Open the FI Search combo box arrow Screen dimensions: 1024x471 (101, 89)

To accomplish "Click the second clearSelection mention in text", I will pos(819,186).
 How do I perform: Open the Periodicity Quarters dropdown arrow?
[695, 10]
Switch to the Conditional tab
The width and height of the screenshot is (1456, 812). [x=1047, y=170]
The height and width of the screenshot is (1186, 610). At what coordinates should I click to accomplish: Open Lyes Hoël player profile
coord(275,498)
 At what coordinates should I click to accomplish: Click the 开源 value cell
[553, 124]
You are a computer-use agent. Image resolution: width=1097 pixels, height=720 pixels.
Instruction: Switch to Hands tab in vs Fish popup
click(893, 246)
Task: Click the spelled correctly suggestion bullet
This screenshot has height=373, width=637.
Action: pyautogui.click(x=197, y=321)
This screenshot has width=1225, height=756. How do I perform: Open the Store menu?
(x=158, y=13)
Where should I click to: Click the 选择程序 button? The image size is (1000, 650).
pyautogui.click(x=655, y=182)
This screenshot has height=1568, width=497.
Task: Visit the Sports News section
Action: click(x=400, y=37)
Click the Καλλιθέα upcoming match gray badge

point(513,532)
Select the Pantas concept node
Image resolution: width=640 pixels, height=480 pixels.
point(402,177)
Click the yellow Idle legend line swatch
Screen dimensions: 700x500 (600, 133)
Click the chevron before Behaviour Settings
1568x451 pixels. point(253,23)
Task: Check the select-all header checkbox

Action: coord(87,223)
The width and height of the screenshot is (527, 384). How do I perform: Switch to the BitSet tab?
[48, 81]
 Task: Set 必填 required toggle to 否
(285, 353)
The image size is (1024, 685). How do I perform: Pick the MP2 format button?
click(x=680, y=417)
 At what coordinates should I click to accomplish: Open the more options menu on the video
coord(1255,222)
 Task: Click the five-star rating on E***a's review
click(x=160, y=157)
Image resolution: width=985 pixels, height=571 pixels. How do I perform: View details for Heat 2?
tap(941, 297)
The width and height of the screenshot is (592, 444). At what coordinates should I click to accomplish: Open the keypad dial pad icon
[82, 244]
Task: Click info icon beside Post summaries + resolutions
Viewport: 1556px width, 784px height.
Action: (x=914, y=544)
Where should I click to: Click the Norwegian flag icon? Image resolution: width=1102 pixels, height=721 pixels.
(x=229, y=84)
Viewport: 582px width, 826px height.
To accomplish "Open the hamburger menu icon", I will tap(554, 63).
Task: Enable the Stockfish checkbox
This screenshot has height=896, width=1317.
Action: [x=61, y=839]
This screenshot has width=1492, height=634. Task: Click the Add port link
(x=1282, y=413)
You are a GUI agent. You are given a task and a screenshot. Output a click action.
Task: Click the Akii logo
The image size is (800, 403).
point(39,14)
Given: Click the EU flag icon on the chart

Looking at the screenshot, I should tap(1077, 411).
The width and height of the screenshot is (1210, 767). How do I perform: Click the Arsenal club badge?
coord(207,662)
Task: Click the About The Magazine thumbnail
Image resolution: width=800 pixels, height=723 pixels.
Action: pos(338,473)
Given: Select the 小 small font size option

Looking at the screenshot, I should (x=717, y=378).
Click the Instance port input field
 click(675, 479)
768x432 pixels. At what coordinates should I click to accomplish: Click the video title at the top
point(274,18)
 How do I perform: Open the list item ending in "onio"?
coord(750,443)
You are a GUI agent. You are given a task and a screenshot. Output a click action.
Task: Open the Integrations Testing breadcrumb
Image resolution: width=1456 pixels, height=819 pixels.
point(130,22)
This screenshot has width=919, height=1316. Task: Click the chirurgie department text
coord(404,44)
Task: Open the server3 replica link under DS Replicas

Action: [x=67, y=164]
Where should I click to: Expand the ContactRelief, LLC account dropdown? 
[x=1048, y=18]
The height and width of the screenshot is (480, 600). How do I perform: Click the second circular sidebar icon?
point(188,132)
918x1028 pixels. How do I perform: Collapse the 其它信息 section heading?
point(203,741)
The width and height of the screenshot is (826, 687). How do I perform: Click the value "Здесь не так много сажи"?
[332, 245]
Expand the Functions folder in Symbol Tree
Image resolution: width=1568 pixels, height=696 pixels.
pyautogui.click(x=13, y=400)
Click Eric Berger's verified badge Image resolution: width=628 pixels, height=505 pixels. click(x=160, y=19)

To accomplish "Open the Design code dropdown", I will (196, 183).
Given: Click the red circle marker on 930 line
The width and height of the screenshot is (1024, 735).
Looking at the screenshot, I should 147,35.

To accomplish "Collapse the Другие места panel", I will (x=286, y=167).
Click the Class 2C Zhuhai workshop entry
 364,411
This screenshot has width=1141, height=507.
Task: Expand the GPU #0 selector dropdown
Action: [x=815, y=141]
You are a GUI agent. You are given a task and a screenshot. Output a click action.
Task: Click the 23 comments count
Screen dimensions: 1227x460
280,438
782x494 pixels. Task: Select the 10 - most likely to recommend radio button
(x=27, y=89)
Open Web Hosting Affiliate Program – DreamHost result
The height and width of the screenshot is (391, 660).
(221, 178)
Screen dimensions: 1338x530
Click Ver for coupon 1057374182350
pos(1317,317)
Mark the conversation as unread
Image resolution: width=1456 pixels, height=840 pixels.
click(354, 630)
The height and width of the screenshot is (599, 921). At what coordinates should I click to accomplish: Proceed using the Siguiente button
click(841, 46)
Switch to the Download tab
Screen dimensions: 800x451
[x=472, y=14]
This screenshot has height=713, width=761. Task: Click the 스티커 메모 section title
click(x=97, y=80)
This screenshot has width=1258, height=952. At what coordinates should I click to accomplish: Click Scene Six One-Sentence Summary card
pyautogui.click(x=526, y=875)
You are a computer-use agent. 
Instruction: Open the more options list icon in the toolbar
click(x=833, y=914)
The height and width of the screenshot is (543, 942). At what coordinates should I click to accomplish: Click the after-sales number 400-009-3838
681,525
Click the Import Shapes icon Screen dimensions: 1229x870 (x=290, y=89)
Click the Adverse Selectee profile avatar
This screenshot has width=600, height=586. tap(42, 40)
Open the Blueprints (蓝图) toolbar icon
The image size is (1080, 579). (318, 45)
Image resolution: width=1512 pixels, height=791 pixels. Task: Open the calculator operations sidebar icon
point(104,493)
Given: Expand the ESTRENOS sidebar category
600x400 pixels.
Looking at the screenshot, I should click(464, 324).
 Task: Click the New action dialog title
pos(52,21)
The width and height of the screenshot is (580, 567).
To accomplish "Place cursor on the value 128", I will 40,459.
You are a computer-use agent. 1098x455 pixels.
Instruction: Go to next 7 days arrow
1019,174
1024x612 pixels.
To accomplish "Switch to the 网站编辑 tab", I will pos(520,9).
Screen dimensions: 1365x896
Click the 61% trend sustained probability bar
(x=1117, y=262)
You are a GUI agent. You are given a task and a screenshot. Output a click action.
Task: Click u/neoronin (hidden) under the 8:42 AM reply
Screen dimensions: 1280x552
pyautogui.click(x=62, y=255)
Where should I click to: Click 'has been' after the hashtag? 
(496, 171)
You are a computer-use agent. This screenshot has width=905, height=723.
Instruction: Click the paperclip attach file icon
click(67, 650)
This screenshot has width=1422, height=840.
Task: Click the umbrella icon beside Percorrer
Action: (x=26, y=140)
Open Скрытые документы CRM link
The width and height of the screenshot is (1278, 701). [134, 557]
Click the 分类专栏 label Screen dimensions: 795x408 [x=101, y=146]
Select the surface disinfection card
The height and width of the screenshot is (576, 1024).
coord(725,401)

[EXERCISE DIRECTIONS]:
Above are the records. Copy the lines beginning at the one that has "Click the Instance port input field" and ending with the one that has "Given: Click the red", unchanged.

[RESULT]:
Click the Instance port input field
 click(675, 479)
768x432 pixels. At what coordinates should I click to accomplish: Click the video title at the top
point(274,18)
 How do I perform: Open the list item ending in "onio"?
coord(750,443)
You are a GUI agent. You are given a task and a screenshot. Output a click action.
Task: Open the Integrations Testing breadcrumb
Image resolution: width=1456 pixels, height=819 pixels.
point(130,22)
This screenshot has width=919, height=1316. Task: Click the chirurgie department text
coord(404,44)
Task: Open the server3 replica link under DS Replicas

Action: [x=67, y=164]
Where should I click to: Expand the ContactRelief, LLC account dropdown? 
[x=1048, y=18]
The height and width of the screenshot is (480, 600). How do I perform: Click the second circular sidebar icon?
point(188,132)
918x1028 pixels. How do I perform: Collapse the 其它信息 section heading?
point(203,741)
The width and height of the screenshot is (826, 687). How do I perform: Click the value "Здесь не так много сажи"?
[332, 245]
Expand the Functions folder in Symbol Tree
Image resolution: width=1568 pixels, height=696 pixels.
pyautogui.click(x=13, y=400)
Click Eric Berger's verified badge Image resolution: width=628 pixels, height=505 pixels. click(x=160, y=19)

To accomplish "Open the Design code dropdown", I will (196, 183).
Given: Click the red circle marker on 930 line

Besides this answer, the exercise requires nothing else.